----- 文書の抜粋 -----
2022年7月2日土曜日

パーソナリティ障害 概論 5

 疫学部分について書き始めた。依然として林先生への依存度が高い。

PDに関する疫学的なデータはまだ十分とは言えないが、それはPDの疾病概念や定義、分類などに関する識者の意見が一致していないこととも深く関係している。ただしディメンショナルモデルに従えば、特性についての疫学的な研究の蓄積もあるため、PDの遺伝との関りはより明らかに示される。一般的にはPDの基礎には遺伝的要因が深く考えられる。PDの特性領域の遺伝性は約50%とされ、また特性側面はそれより低いと言われる(赤134(特性領域と特性側面の両者の区別は大切である)

Jang,KL, Livesley, WJ, Vernon, PA et al.1996Heritability of personality disorder traits: a twin study. Acta Scand 94: 438-444
ここら辺はやはり林直樹先生のまとめから借用することになる。Torgersen の双生児研究では、PDの遺伝率は0.50.6%とされる。林先生はSilverman の家族研究のデータも挙げている。ディメンショナルモデルへの注目はこのような見方をさらに裏付けるものと思われる。また反社会性、ボーダーラインでのセロトニン系の機能低下ということが言われている。以下が引用文献。

 Torgersen S, et al. (2000) A Twin study of personality disorders. Compr Psychiatry .  41 (6): 416-425.

Silverman JM, et al (1991) Affective and impulsive personality disorder traits in the relatives of patients with borderline personality disorder. Am] Psychiatry 148: 1378-1385.

そしてもちろん同様に重要なのは環境因であり、そこに虐待の問題が絡んで来る。1990年代にはBPDの成育史の後方視的研究が行われている。これについては「林直樹(2010)境界性パーソナリティ障害の成育歴・現病歴・家族関係 精神科治療学.251459-1463」という優れた論文があるので、これを引用しない手はないだろう。また最近ではCPTSDの話題が尽きないが、これなどはPDと生育環境の直接的な関係性を論じていることになるだろう。
-----
- **課題**:
**1.** 抜粋によると、PDの特性領域の遺伝性は約何%とされていますか。
**2.** 抜粋の「1990年代にはBPDの成育史の後方視的研究が行われている。」という文を英語に訳してください。
**3.** 抜粋のうち、「パーソナリティ障害 概論 5」から始まり「Psychiatry 148: 1378-1385.」までの部分を、そのまま書き写してください。
抜粋の内容だけをもとに答えてください。
----- 利用可能なデータ -----
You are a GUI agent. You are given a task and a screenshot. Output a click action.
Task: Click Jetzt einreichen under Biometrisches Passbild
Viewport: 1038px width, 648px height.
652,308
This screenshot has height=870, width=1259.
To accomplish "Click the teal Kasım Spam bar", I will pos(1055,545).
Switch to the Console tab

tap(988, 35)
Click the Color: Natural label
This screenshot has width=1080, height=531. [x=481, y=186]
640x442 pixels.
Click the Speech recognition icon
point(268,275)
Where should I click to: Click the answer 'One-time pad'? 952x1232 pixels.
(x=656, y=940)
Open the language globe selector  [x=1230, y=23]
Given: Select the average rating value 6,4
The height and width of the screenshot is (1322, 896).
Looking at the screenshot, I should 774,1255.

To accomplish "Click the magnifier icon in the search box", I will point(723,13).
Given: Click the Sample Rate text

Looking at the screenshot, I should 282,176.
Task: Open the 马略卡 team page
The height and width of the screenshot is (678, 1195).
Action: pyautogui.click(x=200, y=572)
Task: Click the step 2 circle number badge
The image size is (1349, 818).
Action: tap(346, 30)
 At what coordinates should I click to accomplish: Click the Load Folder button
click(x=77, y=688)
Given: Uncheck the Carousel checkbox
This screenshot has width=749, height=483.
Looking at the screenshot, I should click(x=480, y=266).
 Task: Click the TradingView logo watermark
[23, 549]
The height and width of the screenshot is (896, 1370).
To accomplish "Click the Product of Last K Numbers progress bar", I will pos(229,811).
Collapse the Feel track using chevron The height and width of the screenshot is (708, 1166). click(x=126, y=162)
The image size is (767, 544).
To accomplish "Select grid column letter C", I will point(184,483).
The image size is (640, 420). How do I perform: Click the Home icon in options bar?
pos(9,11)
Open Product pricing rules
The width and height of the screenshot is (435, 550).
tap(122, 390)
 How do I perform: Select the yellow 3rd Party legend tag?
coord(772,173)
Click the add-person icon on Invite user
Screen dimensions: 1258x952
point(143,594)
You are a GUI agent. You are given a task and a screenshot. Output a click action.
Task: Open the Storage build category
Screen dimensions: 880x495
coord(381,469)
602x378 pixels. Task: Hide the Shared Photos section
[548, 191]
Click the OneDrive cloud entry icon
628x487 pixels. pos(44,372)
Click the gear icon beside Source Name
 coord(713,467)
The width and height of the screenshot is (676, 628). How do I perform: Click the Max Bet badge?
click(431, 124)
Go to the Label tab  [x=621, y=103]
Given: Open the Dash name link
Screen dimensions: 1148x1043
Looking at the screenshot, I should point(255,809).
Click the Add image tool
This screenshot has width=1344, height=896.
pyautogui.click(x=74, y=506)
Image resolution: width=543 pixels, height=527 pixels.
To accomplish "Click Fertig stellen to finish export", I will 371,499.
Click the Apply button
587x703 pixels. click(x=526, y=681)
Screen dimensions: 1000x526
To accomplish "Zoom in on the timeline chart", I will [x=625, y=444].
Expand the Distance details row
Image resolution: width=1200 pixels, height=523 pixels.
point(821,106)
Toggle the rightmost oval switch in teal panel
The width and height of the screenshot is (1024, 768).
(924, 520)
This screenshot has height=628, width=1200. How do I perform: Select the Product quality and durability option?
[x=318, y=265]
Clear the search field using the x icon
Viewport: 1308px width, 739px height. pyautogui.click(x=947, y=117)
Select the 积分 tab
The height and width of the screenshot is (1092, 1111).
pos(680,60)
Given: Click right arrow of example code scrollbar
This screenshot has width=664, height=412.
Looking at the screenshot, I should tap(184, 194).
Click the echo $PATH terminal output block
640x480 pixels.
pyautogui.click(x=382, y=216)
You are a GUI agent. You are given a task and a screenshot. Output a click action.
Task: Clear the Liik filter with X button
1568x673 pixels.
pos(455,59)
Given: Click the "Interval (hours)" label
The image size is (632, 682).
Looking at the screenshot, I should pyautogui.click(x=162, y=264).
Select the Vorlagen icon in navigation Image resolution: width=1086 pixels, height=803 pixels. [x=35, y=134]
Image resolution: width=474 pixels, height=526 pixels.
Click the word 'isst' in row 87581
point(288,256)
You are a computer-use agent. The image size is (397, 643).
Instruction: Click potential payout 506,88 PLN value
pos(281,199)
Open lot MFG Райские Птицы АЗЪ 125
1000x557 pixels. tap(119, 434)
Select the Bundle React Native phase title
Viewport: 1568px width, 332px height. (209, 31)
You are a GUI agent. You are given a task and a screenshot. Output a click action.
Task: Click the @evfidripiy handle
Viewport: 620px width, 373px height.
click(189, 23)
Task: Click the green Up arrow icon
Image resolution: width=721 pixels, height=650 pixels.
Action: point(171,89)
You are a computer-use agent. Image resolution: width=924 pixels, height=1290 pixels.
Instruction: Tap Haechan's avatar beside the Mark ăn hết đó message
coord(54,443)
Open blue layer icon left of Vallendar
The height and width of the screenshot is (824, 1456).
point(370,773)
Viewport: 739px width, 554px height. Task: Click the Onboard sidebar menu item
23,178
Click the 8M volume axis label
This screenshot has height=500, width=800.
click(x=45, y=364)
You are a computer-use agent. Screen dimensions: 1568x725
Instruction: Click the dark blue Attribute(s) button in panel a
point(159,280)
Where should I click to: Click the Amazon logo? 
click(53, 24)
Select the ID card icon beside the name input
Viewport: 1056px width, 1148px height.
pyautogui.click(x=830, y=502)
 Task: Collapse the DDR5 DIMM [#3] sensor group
-----
- **各課題の解答**:
**1.** 約50%

**2.** In the 1990s, retrospective studies of the developmental history of BPD were conducted.

**3.**
パーソナリティ障害 概論 5

 疫学部分について書き始めた。依然として林先生への依存度が高い。

PDに関する疫学的なデータはまだ十分とは言えないが、それはPDの疾病概念や定義、分類などに関する識者の意見が一致していないこととも深く関係している。ただしディメンショナルモデルに従えば、特性についての疫学的な研究の蓄積もあるため、PDの遺伝との関りはより明らかに示される。一般的にはPDの基礎には遺伝的要因が深く考えられる。PDの特性領域の遺伝性は約50%とされ、また特性側面はそれより低いと言われる(赤134(特性領域と特性側面の両者の区別は大切である)

Jang,KL, Livesley, WJ, Vernon, PA et al.1996Heritability of personality disorder traits: a twin study. Acta Scand 94: 438-444
ここら辺はやはり林直樹先生のまとめから借用することになる。Torgersen の双生児研究では、PDの遺伝率は0.50.6%とされる。林先生はSilverman の家族研究のデータも挙げている。ディメンショナルモデルへの注目はこのような見方をさらに裏付けるものと思われる。また反社会性、ボーダーラインでのセロトニン系の機能低下ということが言われている。以下が引用文献。

 Torgersen S, et al. (2000) A Twin study of personality disorders. Compr Psychiatry .  41 (6): 416-425.

Silverman JM, et al (1991) Affective and impulsive personality disorder traits in the relatives of patients with borderline personality disorder. Am] Psychiatry 148: 1378-1385.